● Items from a data source
⁂

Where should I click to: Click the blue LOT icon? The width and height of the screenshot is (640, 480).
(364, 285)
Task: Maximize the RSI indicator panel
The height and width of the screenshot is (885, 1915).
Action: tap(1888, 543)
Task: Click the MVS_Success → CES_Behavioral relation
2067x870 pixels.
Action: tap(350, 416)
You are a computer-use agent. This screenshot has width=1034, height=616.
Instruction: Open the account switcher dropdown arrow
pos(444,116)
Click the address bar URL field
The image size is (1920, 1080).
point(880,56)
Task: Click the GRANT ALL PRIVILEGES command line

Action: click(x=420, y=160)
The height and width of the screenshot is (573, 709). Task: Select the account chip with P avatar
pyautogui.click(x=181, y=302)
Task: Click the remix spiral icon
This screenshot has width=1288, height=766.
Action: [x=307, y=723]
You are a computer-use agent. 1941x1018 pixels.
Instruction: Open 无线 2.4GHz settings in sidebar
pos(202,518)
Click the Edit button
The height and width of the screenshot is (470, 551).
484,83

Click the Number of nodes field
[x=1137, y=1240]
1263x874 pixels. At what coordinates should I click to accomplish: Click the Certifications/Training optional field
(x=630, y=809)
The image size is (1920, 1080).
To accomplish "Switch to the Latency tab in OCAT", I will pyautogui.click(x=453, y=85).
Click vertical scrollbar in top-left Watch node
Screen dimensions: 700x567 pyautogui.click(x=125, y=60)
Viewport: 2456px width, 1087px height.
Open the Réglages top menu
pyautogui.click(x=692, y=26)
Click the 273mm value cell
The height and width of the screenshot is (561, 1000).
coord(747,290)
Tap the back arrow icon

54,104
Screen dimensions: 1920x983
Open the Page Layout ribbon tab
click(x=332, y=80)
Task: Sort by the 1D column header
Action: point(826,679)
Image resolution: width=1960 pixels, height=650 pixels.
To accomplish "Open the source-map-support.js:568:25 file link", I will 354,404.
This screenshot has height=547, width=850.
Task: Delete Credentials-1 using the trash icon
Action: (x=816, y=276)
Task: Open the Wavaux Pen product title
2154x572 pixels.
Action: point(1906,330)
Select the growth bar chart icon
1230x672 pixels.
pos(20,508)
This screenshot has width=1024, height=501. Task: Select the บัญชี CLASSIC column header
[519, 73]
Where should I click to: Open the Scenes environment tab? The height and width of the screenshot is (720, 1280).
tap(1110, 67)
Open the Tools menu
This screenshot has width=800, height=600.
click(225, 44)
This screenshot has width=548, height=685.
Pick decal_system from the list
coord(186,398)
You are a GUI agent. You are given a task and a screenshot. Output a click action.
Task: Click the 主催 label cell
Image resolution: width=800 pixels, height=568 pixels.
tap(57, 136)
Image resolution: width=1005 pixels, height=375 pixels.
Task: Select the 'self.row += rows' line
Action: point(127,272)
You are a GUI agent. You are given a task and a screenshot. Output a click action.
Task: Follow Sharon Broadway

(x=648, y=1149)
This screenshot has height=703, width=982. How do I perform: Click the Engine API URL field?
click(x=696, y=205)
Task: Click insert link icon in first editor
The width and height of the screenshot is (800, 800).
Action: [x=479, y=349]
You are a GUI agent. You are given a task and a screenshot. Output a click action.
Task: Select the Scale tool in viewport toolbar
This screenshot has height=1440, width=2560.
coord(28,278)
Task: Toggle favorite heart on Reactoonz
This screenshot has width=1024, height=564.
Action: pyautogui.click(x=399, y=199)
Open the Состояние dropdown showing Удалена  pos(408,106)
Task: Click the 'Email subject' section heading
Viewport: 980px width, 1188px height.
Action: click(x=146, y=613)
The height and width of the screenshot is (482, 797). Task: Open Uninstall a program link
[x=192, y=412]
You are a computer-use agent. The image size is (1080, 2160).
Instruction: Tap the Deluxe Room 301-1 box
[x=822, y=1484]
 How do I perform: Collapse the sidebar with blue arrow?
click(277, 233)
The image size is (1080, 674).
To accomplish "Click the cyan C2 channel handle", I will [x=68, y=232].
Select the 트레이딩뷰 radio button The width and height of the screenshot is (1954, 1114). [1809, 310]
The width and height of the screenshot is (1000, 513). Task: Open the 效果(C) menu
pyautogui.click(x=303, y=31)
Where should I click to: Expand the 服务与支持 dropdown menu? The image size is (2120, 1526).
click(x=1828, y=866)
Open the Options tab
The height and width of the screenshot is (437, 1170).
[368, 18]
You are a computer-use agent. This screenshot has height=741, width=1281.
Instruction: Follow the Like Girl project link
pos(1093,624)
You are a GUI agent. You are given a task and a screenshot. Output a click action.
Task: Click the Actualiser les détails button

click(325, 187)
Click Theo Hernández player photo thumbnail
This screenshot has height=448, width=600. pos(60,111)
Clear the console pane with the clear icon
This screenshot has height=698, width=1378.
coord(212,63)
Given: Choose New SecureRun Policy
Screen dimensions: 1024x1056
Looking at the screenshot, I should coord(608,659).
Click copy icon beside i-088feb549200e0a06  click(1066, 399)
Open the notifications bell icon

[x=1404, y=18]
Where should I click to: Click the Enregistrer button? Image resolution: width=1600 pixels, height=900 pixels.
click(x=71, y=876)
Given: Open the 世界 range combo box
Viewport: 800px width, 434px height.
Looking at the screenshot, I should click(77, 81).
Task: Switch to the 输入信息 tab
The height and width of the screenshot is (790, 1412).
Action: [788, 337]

⁂

Put every line of the records above into a numbered list, leaving out the blank lines.

● THE SOLUTION
1. Where should I click to: Click the blue LOT icon? The width and height of the screenshot is (640, 480).
2. (364, 285)
3. Task: Maximize the RSI indicator panel
4. The height and width of the screenshot is (885, 1915).
5. Action: tap(1888, 543)
6. Task: Click the MVS_Success → CES_Behavioral relation
7. 2067x870 pixels.
8. Action: tap(350, 416)
9. You are a computer-use agent. This screenshot has width=1034, height=616.
10. Instruction: Open the account switcher dropdown arrow
11. pos(444,116)
12. Click the address bar URL field
13. The image size is (1920, 1080).
14. point(880,56)
15. Task: Click the GRANT ALL PRIVILEGES command line
16. Action: click(x=420, y=160)
17. The height and width of the screenshot is (573, 709). Task: Select the account chip with P avatar
18. pyautogui.click(x=181, y=302)
19. Task: Click the remix spiral icon
20. This screenshot has width=1288, height=766.
21. Action: [x=307, y=723]
22. You are a computer-use agent. 1941x1018 pixels.
23. Instruction: Open 无线 2.4GHz settings in sidebar
24. pos(202,518)
25. Click the Edit button
26. The height and width of the screenshot is (470, 551).
27. 484,83
28. Click the Number of nodes field
29. [x=1137, y=1240]
30. 1263x874 pixels. At what coordinates should I click to accomplish: Click the Certifications/Training optional field
31. (x=630, y=809)
32. The image size is (1920, 1080).
33. To accomplish "Switch to the Latency tab in OCAT", I will pyautogui.click(x=453, y=85).
34. Click vertical scrollbar in top-left Watch node
35. Screen dimensions: 700x567 pyautogui.click(x=125, y=60)
36. Viewport: 2456px width, 1087px height.
37. Open the Réglages top menu
38. pyautogui.click(x=692, y=26)
39. Click the 273mm value cell
40. The height and width of the screenshot is (561, 1000).
41. coord(747,290)
42. Tap the back arrow icon
43. 54,104
44. Screen dimensions: 1920x983
45. Open the Page Layout ribbon tab
46. click(x=332, y=80)
47. Task: Sort by the 1D column header
48. Action: point(826,679)
49. Image resolution: width=1960 pixels, height=650 pixels.
50. To accomplish "Open the source-map-support.js:568:25 file link", I will 354,404.
51. This screenshot has height=547, width=850.
52. Task: Delete Credentials-1 using the trash icon
53. Action: (x=816, y=276)
54. Task: Open the Wavaux Pen product title
55. 2154x572 pixels.
56. Action: point(1906,330)
57. Select the growth bar chart icon
58. 1230x672 pixels.
59. pos(20,508)
60. This screenshot has width=1024, height=501. Task: Select the บัญชี CLASSIC column header
61. [519, 73]
62. Where should I click to: Open the Scenes environment tab? The height and width of the screenshot is (720, 1280).
63. tap(1110, 67)
64. Open the Tools menu
65. This screenshot has width=800, height=600.
66. click(225, 44)
67. This screenshot has width=548, height=685.
68. Pick decal_system from the list
69. coord(186,398)
70. You are a GUI agent. You are given a task and a screenshot. Output a click action.
71. Task: Click the 主催 label cell
72. Image resolution: width=800 pixels, height=568 pixels.
73. tap(57, 136)
74. Image resolution: width=1005 pixels, height=375 pixels.
75. Task: Select the 'self.row += rows' line
76. Action: point(127,272)
77. You are a GUI agent. You are given a task and a screenshot. Output a click action.
78. Task: Follow Sharon Broadway
79. (x=648, y=1149)
80. This screenshot has height=703, width=982. How do I perform: Click the Engine API URL field?
81. click(x=696, y=205)
82. Task: Click insert link icon in first editor
83. The width and height of the screenshot is (800, 800).
84. Action: [x=479, y=349]
85. You are a GUI agent. You are given a task and a screenshot. Output a click action.
86. Task: Select the Scale tool in viewport toolbar
87. This screenshot has height=1440, width=2560.
88. coord(28,278)
89. Task: Toggle favorite heart on Reactoonz
90. This screenshot has width=1024, height=564.
91. Action: pyautogui.click(x=399, y=199)
92. Open the Состояние dropdown showing Удалена  pos(408,106)
93. Task: Click the 'Email subject' section heading
94. Viewport: 980px width, 1188px height.
95. Action: click(x=146, y=613)
96. The height and width of the screenshot is (482, 797). Task: Open Uninstall a program link
97. [x=192, y=412]
98. You are a computer-use agent. The image size is (1080, 2160).
99. Instruction: Tap the Deluxe Room 301-1 box
100. [x=822, y=1484]
101.  How do I perform: Collapse the sidebar with blue arrow?
102. click(277, 233)
103. The image size is (1080, 674).
104. To accomplish "Click the cyan C2 channel handle", I will [x=68, y=232].
105. Select the 트레이딩뷰 radio button The width and height of the screenshot is (1954, 1114). [1809, 310]
106. The width and height of the screenshot is (1000, 513). Task: Open the 效果(C) menu
107. pyautogui.click(x=303, y=31)
108. Where should I click to: Expand the 服务与支持 dropdown menu? The image size is (2120, 1526).
109. click(x=1828, y=866)
110. Open the Options tab
111. The height and width of the screenshot is (437, 1170).
112. [368, 18]
113. You are a computer-use agent. This screenshot has height=741, width=1281.
114. Instruction: Follow the Like Girl project link
115. pos(1093,624)
116. You are a GUI agent. You are given a task and a screenshot. Output a click action.
117. Task: Click the Actualiser les détails button
118. click(325, 187)
119. Click Theo Hernández player photo thumbnail
120. This screenshot has height=448, width=600. pos(60,111)
121. Clear the console pane with the clear icon
122. This screenshot has height=698, width=1378.
123. coord(212,63)
124. Given: Choose New SecureRun Policy
125. Screen dimensions: 1024x1056
126. Looking at the screenshot, I should coord(608,659).
127. Click copy icon beside i-088feb549200e0a06  click(1066, 399)
128. Open the notifications bell icon
129. [x=1404, y=18]
130. Where should I click to: Click the Enregistrer button? Image resolution: width=1600 pixels, height=900 pixels.
131. click(x=71, y=876)
132. Given: Open the 世界 range combo box
133. Viewport: 800px width, 434px height.
134. Looking at the screenshot, I should click(77, 81).
135. Task: Switch to the 输入信息 tab
136. The height and width of the screenshot is (790, 1412).
137. Action: [788, 337]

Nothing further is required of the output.